Alive 2007
Daft Punk
Birmingham, 1997. Paris, 2007. Une discographie irréprochable. Et voilà que mon travail de chroniqueur se voit simplifié dans ces quelques paraphrases lâchées à la va-vite, car à présent parler des Daft Punk sans passer par la case des redites devient presque mission impossible. Entre ces deux dates se distille une éternité, quoique non, à peine le temps d’écrire trois disques tous aussi improbables qu’immanquables. Et pas une étape de cette aventure ne s’est produite sans grandir l’aura de ces pauvres robots, institués au jour d’aujourd’hui au rang des hommes à têtes de dieux. Dix ans donc depuis les premiers kicks dévastateurs de Homework, les live à visage découverts et les chiens parlants de « Da Funk ». Que peut-il donc rester de cette traversée épique quand la démocratisation de l’electro cheap nourrit son instinct de cannibale en parasitant les boucles de ses créateurs ?
Eh bien à en entendre cette heure en compagnie des Daft, il n’en reste pas moins qu’une douce satisfaction, un sourire en coin qui nous pousse à penser que rien ne s’est évaporé du talent qui fut le leur. De titres en remix, ou devrais-je dire l’inverse, les Parisiens contemplent du haut de leur pyramide un spectacle effarant : la réincarnation même d’un son qui n’a pas pris une once de vieillesse et un public dévoué à une cause qui a su rester noble au fil des années. Ce contenu-là n’a rien de nouveau, c’est le bastion du son house charnel combiné à une techno aux allures faussement brutales, tantôt transfiguré par des élans pop dosés, toujours imagé par un visuel criant d’originalité.

----

## Consigne 1:
Dans la critique d'Alive 2007, combien de temps s'est écoulé depuis les premiers kicks de Homework ?
## Consigne 2:
Continuez la critique d'Alive 2007 après sa dernière phrase.

## Données:
----

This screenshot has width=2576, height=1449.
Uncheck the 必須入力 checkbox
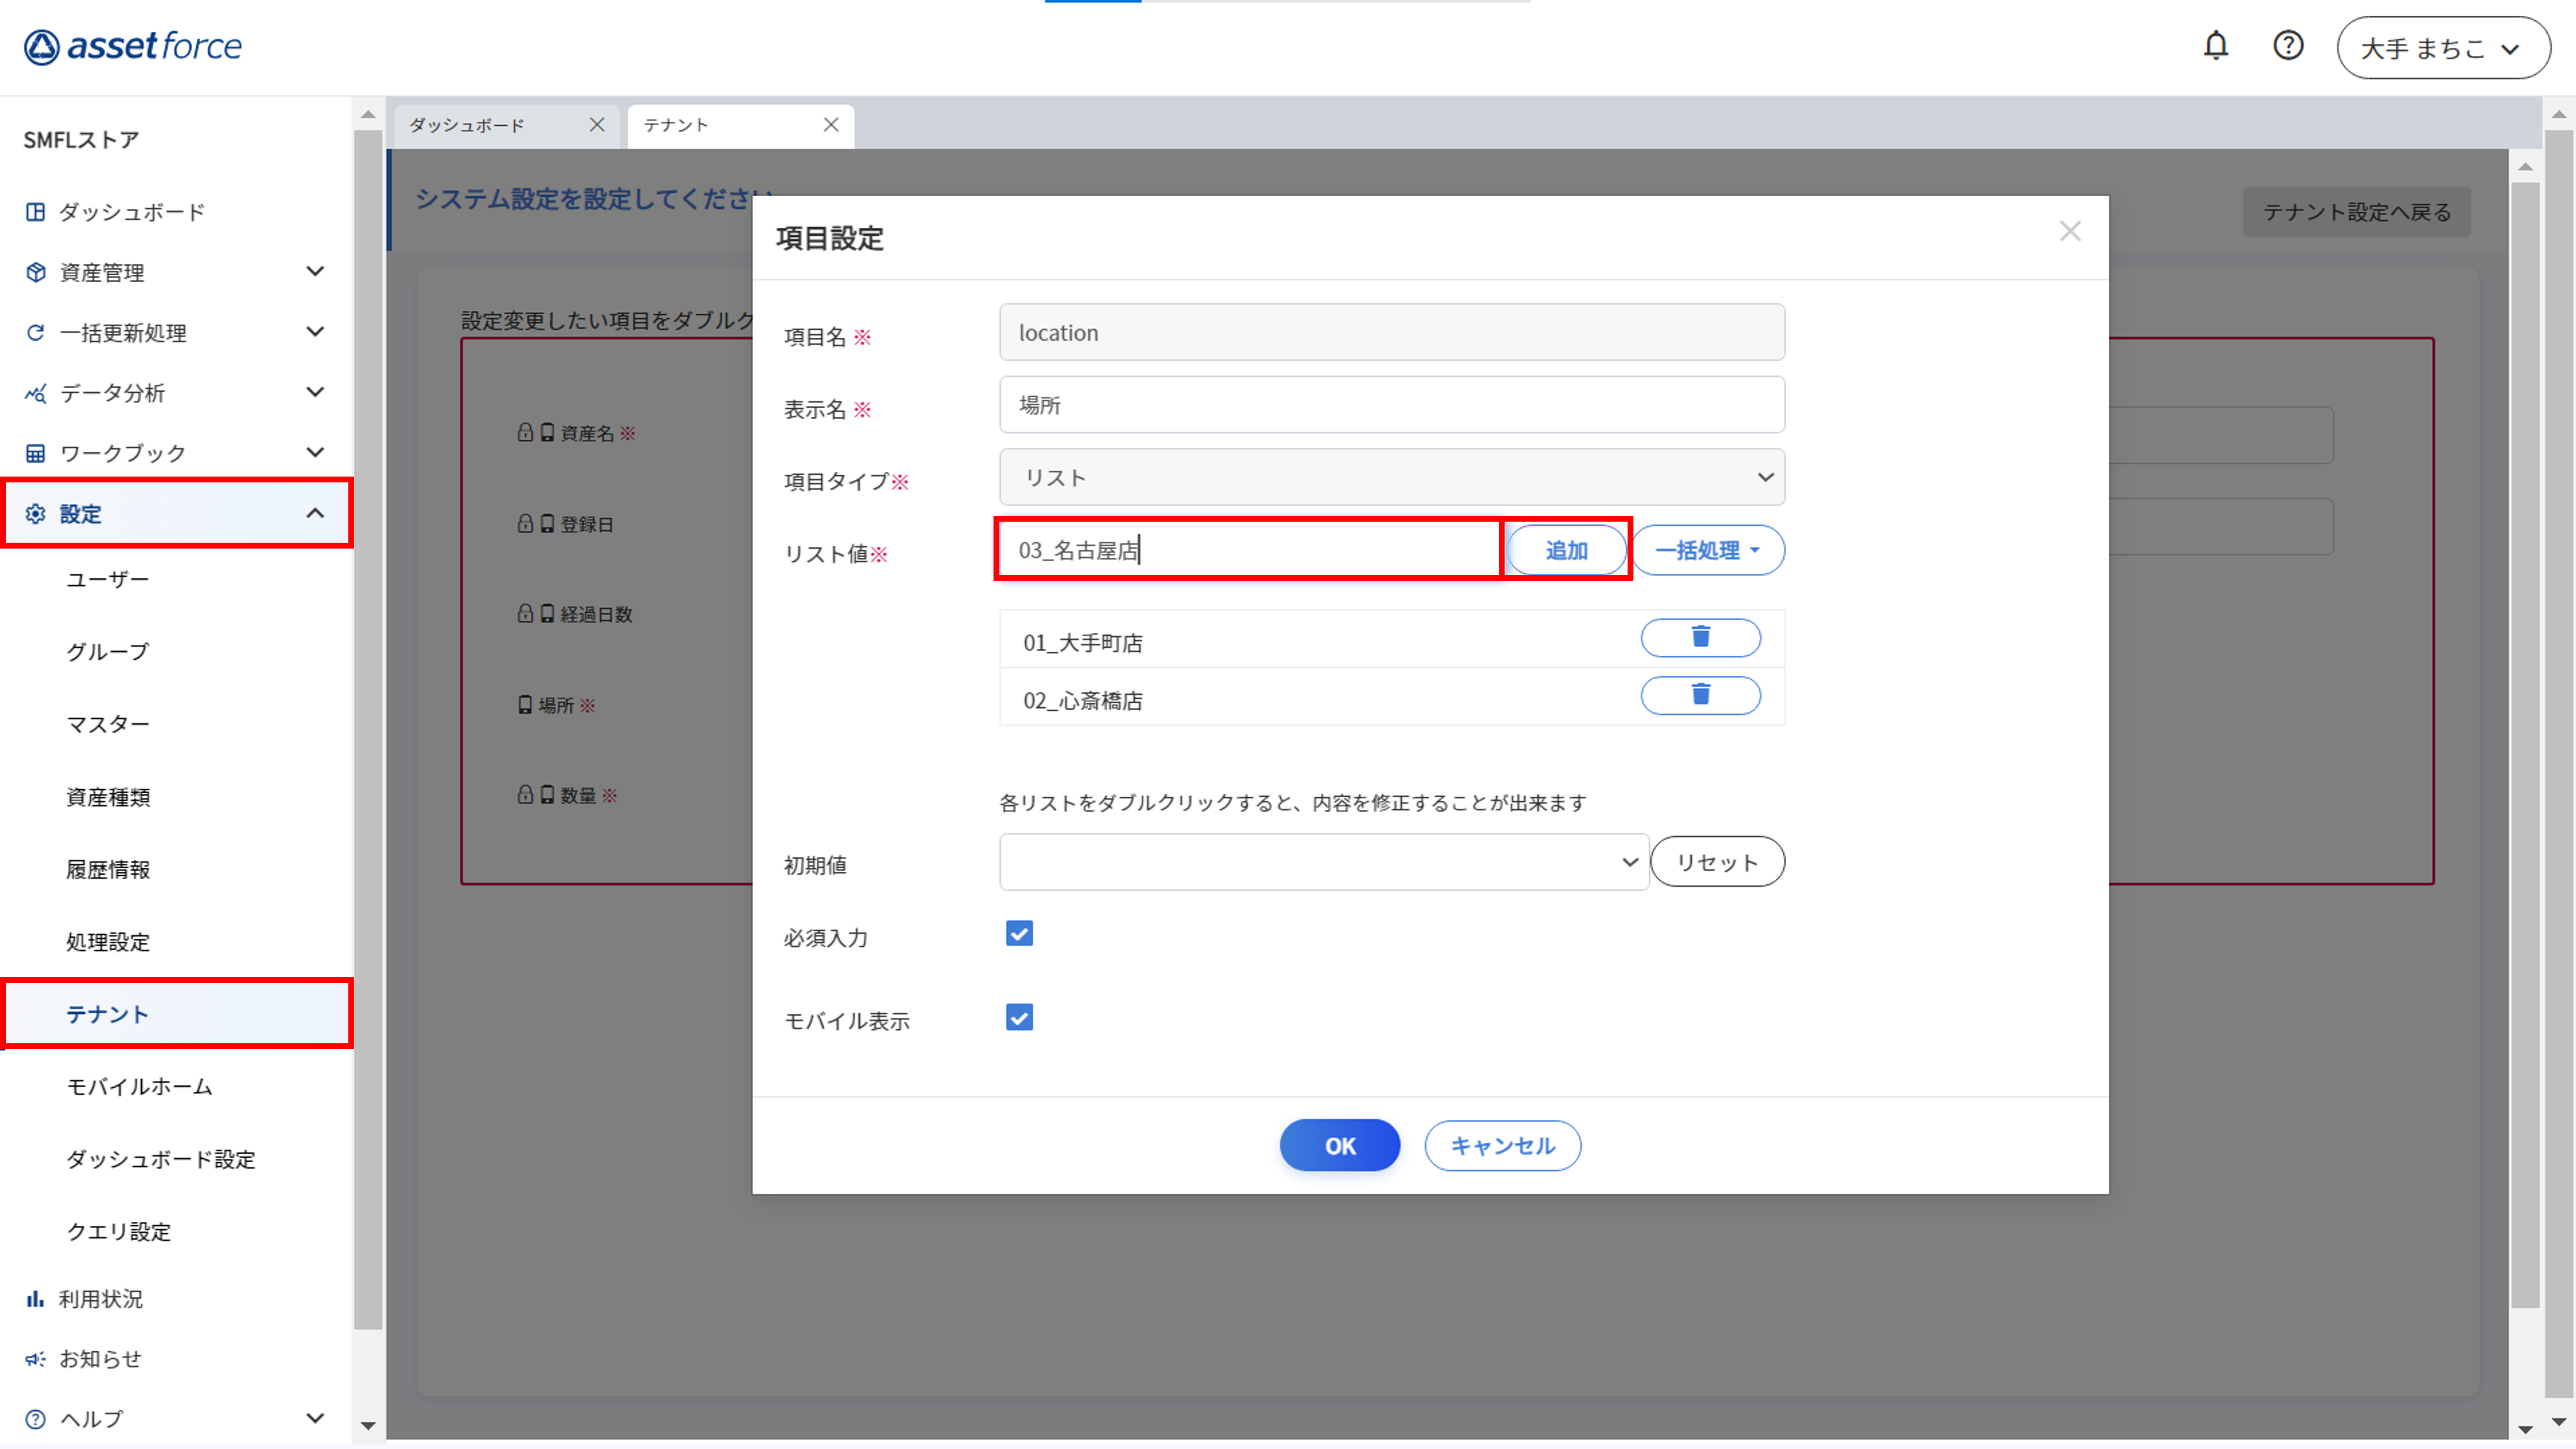point(1019,934)
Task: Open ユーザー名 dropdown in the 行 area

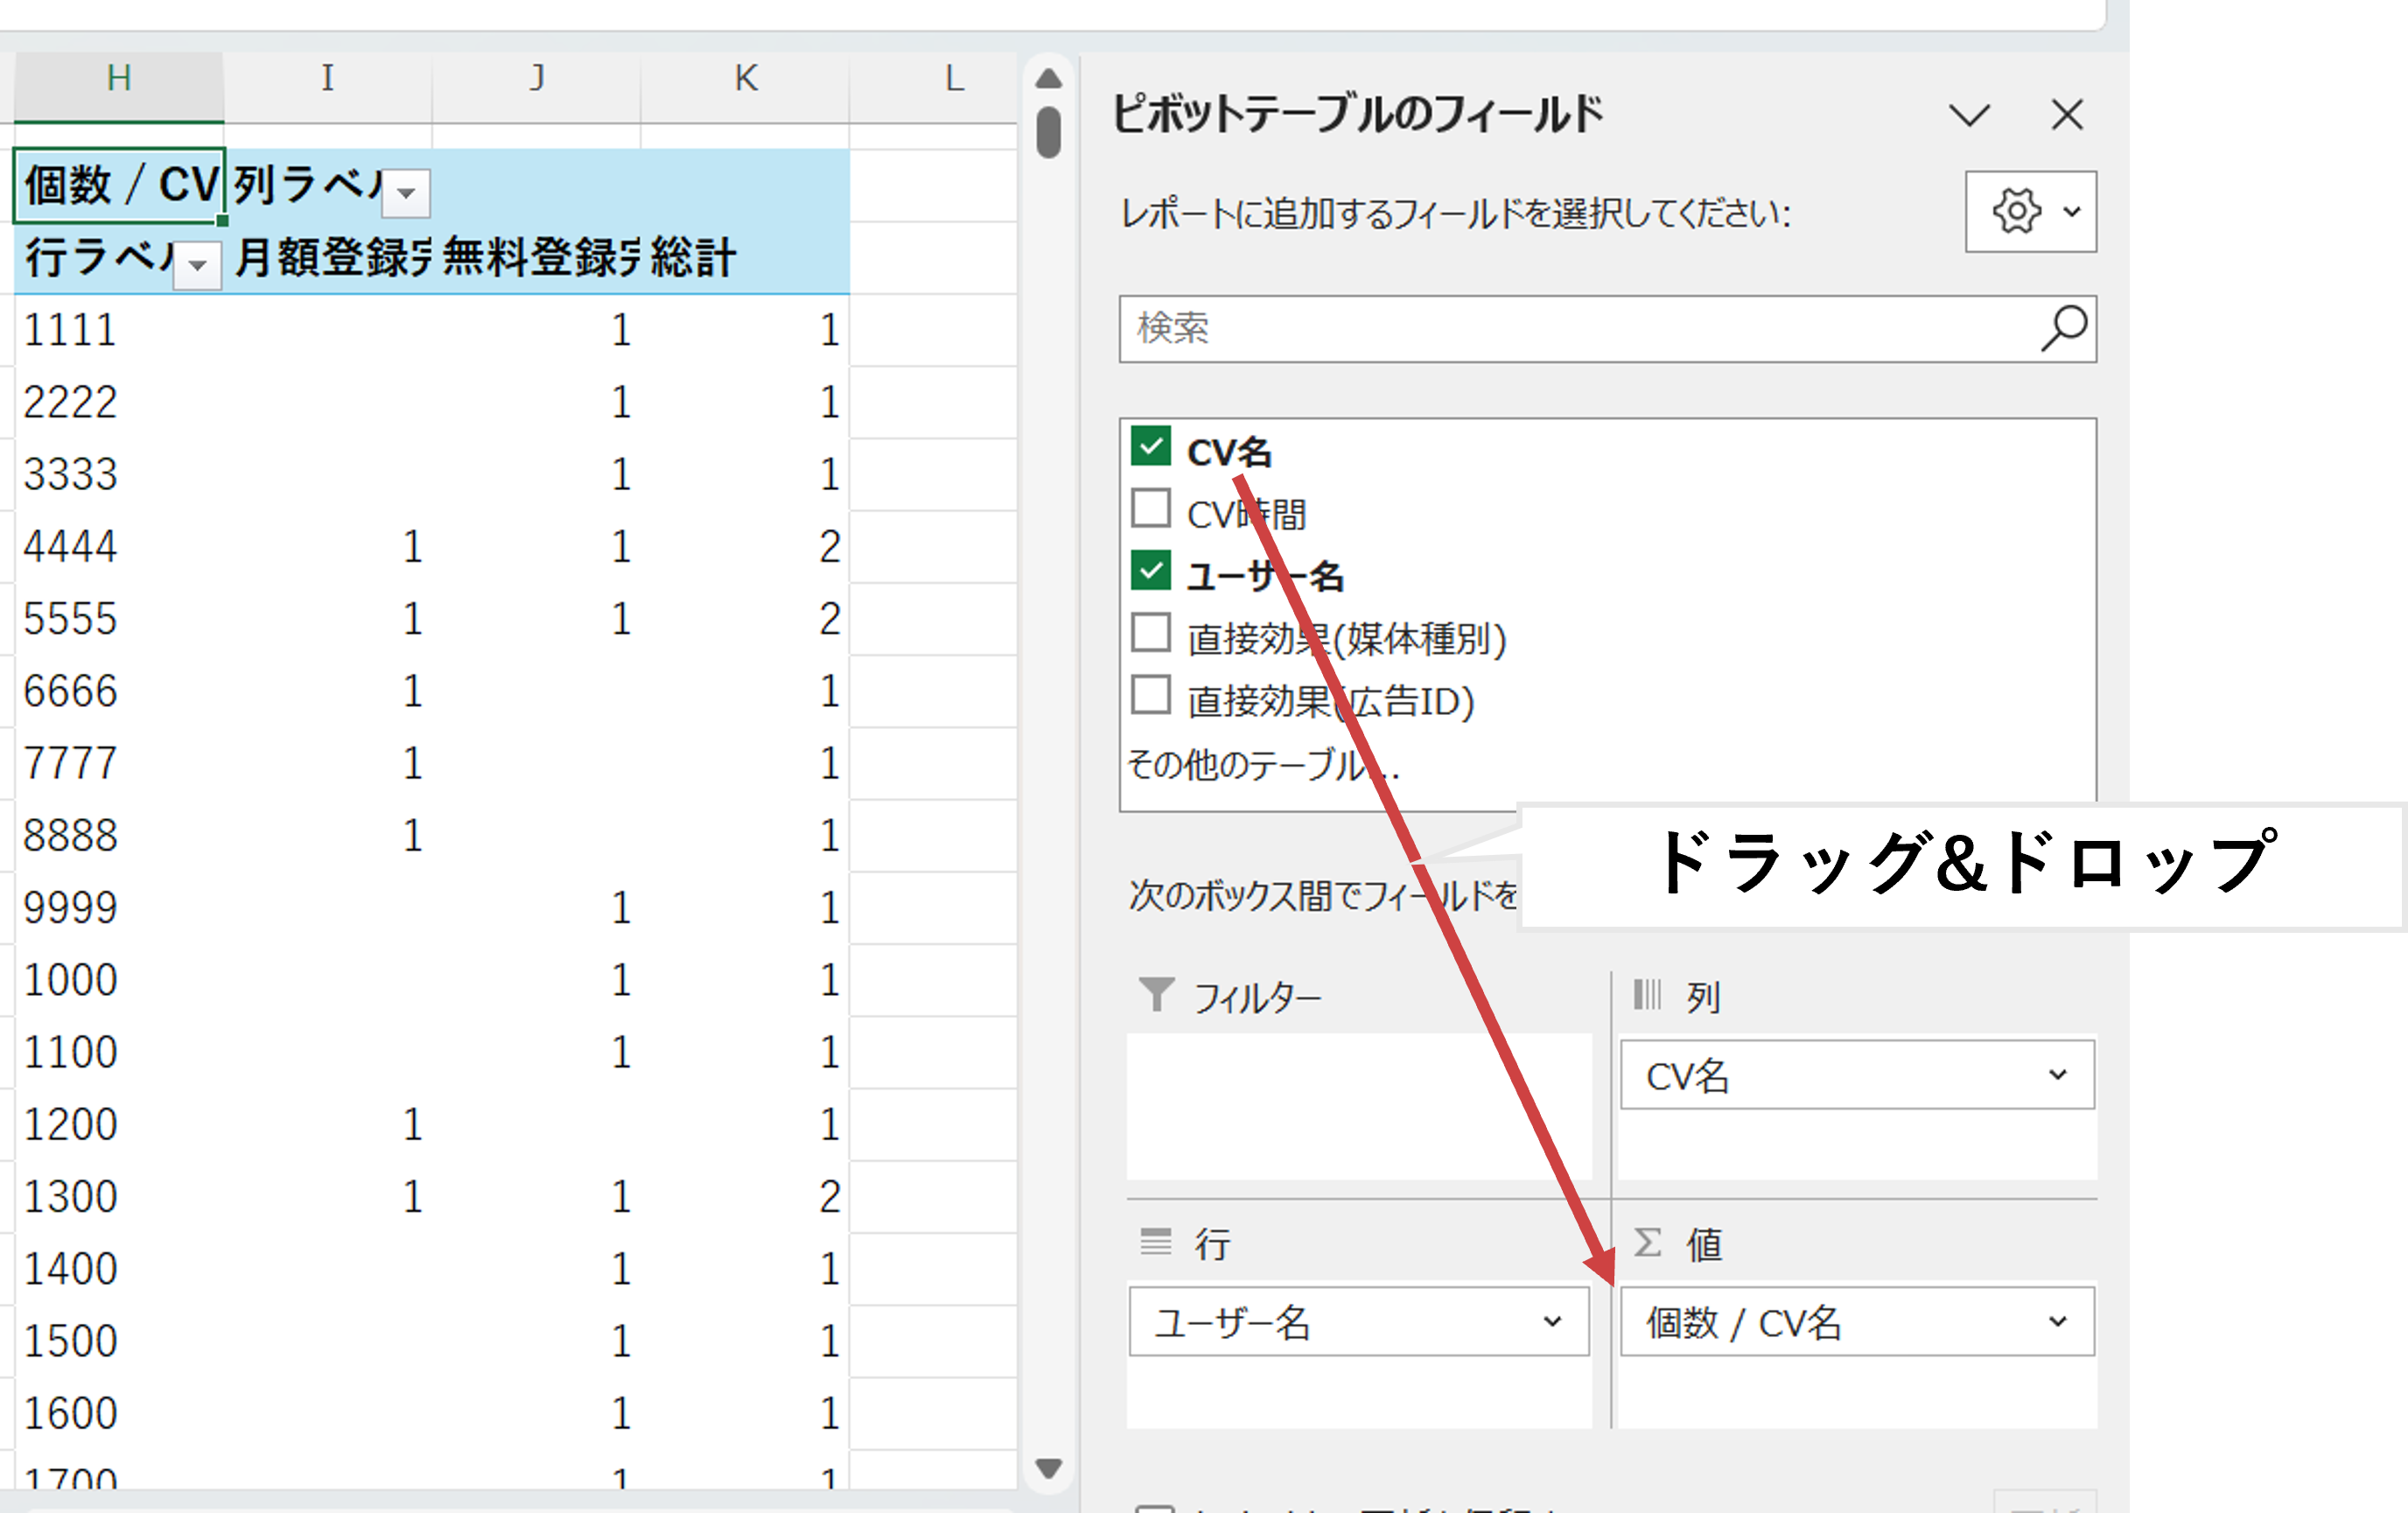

----

## Réponse 1:
Dix ans.

## Réponse 2:
S’évertuer à comprendre la sévérité d’un tel travail manquerait de finesse au vu de l’insouciance avec laquelle est jouée chaque transition au cours de ce live prestigieux, le public lui l’a compris et menace de s’évanouir lorsqu’une poignée de samples ravivent des milliers de mémoires encore fraîches. Ici tout est broyé, malaxé, ralenti puis accéléré, démonté jusqu’à ce qu'il n’en reste rien, puis finalement recraché avec une jeunesse toute retrouvée. Et c’est bien là qu’apparaît le coup de force le plus stupéfiant de l’ensemble, car à en voir le résultat il nous apparaît avec frayeur que le chemin parcouru jusqu’ici résonne avec une cohérence tout droit sortie de l’enfer. Comme si chaque titre avait été pensé sur dix longues années pour en parfaire un autre, une histoire chevaleresque dont les chapitres se subliment l’un l’autre pour donner lieu à une œuvre magistrale. Cette œuvre-là est une discographie dont les frasques semblent encore immaculées, comme si l’auditeur venait d’entendre pour la première fois la décharge des Daft.
C’est ce qui fait toute la différence entre les créateurs et les suiveurs, entre ceux qui ont digéré leurs influences avec succès et ceux qui se retrouvent frustrés de ne pas avoir réussi à composer le monument que fut Homework (suivez mon regard). Doux paradoxe en l’occurrence quand on s’imagine avoir dit des robots qu’ils étaient incapables de se différencier, condamnés à une vie de reproduction des schémas qu’on leur a inculqués, alors même que la musique de ces jeunots à peine sortis de leur riches et pleines adolescences se ressemble déjà à s’y méprendre, dévorés par l’idée de vivre leur vie en mode fastlane.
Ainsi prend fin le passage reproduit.